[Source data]

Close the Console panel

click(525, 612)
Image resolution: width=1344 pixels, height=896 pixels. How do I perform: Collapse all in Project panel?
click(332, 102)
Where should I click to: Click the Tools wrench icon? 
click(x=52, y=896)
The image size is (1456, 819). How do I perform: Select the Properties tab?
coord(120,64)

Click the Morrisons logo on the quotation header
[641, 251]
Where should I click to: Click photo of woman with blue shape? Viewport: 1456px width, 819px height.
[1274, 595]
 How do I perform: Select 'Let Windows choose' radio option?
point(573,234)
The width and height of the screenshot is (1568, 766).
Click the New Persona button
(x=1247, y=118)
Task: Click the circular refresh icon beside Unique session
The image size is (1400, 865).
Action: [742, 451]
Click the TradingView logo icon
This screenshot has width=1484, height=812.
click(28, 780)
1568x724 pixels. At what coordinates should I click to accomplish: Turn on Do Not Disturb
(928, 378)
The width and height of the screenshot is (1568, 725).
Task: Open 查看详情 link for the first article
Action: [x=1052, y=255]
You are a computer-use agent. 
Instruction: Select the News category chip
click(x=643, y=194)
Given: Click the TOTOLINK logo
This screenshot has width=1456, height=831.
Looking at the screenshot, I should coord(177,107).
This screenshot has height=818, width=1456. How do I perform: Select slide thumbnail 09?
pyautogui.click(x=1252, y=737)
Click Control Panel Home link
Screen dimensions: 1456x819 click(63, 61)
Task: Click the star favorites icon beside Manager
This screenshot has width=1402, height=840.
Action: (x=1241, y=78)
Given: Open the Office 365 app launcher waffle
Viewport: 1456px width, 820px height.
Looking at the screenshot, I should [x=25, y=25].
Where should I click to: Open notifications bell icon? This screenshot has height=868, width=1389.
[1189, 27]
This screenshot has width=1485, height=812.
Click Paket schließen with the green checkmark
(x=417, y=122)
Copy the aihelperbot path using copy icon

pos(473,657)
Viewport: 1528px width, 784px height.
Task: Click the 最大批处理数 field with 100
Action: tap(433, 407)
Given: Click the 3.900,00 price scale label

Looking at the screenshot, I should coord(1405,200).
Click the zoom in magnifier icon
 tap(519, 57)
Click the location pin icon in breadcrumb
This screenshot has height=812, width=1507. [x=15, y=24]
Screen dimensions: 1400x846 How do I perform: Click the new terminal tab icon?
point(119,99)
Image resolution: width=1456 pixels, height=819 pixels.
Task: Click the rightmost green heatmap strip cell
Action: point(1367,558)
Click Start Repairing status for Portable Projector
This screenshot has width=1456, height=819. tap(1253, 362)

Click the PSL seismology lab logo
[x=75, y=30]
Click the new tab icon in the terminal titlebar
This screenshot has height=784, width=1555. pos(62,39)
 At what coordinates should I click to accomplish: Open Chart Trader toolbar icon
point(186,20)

> [Task instructions] Take every line above that includes "beside" and list it.

> [Exercise answer]
Task: Click the circular refresh icon beside Unique session
Task: Click the star favorites icon beside Manager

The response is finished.